Importance of IOR/EOR
George Stosur, who previously headed the IOR Division at the US DoE, suggested in 1991 that IOR would take off in 2000 – albeit at a modest pace initially – and then increase until about 2025. In 2025, IOR production was projected to contribute to around 40% of the total conventional light oil at peak production (see Figure 1). If this scenario still holds true, there is not much time left, and there could therefore be a serious oil shortage in the next 10 years.
Figure 1: World Crude Oil Supply (1)
The main, realistic options are carbon dioxide (CO2) and air as fluids to inject into light oil reservoirs. CO2 is available in a limited number of natural aquifers, in the US and other parts of the world. One major source is power station stack gas, supplemented by other industrial sources. A number of examples of this approach are cited in Greenhouse Issues, (2) and include the Alberta CCS project, the Weyburn lignite gasification-CO2 pipelining project and the Norwegian pilot project to pipeline CO2 out to North Sea fields. Although CO2 availability is partly an issue, its capture, separation (need for pure CO2) and pipeline costs are sufficiently high to make most projects economically marginal at best, unless significant carbon subsidies are available, or other incentives, such a ‘tax break’ for IOR, are forthcoming. Some in the industry argue that they already suffer a 10% tax disadvantage compared with the rest of British industry.
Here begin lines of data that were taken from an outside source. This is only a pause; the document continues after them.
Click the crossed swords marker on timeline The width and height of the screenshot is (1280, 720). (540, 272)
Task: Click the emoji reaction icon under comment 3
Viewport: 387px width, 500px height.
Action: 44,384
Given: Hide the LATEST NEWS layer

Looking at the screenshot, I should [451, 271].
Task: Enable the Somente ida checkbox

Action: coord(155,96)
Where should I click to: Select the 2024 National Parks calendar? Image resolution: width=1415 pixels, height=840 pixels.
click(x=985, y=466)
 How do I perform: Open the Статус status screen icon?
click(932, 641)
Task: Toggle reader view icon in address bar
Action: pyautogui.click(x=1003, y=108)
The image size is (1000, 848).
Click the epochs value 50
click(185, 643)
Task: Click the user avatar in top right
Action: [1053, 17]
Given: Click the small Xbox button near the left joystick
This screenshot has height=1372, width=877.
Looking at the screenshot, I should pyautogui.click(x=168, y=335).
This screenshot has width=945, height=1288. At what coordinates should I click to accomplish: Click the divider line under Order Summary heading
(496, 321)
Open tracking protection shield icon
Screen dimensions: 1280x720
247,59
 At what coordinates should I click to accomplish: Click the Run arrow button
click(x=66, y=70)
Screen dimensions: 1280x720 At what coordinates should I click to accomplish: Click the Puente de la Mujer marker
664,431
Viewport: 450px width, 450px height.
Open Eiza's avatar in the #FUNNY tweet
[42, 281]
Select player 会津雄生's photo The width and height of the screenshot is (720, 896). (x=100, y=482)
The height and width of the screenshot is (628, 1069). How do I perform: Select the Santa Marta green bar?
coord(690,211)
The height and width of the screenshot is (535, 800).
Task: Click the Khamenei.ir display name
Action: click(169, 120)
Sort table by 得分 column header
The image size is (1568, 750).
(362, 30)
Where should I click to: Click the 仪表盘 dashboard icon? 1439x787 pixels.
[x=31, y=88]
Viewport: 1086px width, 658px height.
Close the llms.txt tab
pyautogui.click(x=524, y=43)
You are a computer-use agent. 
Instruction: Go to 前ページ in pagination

If a sufficiently long-term view is taken, for strategic reasons, or because of global warming considerations and the Kyoto Protocol, the injection of CO2 into watered-out Brownfield reservoirs on the UK Continental Shelf (UKCS), could be economic, eventually. This could be accomplished by using a ‘slow’ EOR-technique, such as miscible gravity stabilised gas injection (GSGI), over 20 to 30 years, the same as for waterflooding. The full benefit of CO2 miscibility is only possible in reservoirs at a high enough pressure, ca. 200 bar. Very high recoveries can be obtained of around 80% or more, compared with 25% to 28% of residual, using a horizontal miscible water alternating gas (WAG) process. Air injection into residual light oil reservoirs is also being considered for the North Sea, in the giant Ekofisk field. (3)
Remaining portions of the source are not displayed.